RECORD SET =
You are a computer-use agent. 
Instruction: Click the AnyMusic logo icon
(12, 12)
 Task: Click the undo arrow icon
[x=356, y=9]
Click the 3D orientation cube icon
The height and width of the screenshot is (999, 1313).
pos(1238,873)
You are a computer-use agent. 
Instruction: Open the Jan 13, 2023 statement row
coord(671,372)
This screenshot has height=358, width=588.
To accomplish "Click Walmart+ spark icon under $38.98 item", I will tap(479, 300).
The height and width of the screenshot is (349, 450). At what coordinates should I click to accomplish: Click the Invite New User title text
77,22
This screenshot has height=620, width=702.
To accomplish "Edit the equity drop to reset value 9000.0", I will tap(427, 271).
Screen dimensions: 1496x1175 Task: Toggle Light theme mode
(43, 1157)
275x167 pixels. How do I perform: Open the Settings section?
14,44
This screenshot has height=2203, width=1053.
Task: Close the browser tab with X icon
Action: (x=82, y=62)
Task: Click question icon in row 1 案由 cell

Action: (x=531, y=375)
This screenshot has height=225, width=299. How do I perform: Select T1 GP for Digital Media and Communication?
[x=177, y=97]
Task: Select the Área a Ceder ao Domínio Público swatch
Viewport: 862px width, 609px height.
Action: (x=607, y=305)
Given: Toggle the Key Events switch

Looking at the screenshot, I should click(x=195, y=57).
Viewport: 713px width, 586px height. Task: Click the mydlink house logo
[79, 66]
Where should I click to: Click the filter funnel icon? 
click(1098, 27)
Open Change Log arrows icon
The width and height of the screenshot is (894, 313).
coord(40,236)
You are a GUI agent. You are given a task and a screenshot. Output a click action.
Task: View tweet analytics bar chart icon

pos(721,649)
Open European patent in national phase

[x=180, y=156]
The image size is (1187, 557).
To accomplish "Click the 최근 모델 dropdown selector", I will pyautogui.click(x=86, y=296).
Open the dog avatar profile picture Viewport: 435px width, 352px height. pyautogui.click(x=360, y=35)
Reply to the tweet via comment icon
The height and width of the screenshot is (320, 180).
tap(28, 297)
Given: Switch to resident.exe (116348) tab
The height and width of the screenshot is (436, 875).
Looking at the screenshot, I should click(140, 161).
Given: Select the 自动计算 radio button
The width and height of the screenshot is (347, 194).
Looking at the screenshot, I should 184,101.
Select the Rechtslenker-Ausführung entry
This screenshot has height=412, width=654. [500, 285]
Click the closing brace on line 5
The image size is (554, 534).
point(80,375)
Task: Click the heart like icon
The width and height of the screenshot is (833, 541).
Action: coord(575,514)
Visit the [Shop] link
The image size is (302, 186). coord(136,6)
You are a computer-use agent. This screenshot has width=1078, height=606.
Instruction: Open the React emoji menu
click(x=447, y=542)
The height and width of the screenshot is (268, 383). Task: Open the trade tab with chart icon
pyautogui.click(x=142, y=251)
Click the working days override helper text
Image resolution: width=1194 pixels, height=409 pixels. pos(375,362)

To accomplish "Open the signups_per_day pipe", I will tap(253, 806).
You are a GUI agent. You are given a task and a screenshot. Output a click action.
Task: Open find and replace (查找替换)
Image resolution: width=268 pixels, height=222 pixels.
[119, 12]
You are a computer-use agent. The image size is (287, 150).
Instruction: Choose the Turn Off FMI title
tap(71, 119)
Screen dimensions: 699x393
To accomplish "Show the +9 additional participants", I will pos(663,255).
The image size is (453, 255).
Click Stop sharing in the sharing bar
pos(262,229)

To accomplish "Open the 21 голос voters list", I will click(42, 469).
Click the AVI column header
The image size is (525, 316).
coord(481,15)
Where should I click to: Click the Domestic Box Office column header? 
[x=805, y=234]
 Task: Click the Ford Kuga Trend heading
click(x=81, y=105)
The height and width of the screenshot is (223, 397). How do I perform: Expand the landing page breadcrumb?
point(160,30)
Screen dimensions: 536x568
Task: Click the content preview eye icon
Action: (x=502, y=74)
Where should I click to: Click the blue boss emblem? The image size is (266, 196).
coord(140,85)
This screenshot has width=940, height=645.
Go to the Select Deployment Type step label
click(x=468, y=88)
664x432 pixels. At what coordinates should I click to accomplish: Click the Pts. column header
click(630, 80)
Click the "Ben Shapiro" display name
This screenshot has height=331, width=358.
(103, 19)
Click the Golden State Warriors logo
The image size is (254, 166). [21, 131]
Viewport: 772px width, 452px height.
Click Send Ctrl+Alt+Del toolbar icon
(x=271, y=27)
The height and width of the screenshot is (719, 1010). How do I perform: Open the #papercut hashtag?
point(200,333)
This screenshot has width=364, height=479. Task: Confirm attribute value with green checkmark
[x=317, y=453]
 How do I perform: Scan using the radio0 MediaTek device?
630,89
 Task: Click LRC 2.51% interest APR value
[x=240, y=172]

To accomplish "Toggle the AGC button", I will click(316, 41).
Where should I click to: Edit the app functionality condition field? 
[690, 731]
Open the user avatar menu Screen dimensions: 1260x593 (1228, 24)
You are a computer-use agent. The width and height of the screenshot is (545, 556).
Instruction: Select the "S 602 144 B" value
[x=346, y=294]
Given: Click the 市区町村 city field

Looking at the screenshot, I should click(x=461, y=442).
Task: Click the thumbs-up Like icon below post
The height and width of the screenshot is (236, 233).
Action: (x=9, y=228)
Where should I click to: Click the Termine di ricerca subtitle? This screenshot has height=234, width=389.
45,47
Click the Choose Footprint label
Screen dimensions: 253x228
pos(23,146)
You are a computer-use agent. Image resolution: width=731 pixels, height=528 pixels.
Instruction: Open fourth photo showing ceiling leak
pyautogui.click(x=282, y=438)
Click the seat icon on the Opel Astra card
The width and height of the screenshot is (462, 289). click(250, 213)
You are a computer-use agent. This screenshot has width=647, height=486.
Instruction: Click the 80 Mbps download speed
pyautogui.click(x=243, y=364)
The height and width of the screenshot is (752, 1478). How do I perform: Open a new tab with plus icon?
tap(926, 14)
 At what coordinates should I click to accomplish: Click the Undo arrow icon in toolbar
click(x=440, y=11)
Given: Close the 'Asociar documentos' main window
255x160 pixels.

ASSIGNMENT =
Output only the lines from the one that contains "Instruction: Open fourth" through the last line of the data above, each restated exactly.

ANSWER BOX =
Instruction: Open fourth photo showing ceiling leak
pyautogui.click(x=282, y=438)
Click the seat icon on the Opel Astra card
The width and height of the screenshot is (462, 289). click(250, 213)
You are a computer-use agent. This screenshot has width=647, height=486.
Instruction: Click the 80 Mbps download speed
pyautogui.click(x=243, y=364)
The height and width of the screenshot is (752, 1478). How do I perform: Open a new tab with plus icon?
tap(926, 14)
 At what coordinates should I click to accomplish: Click the Undo arrow icon in toolbar
click(x=440, y=11)
Given: Close the 'Asociar documentos' main window
255x160 pixels.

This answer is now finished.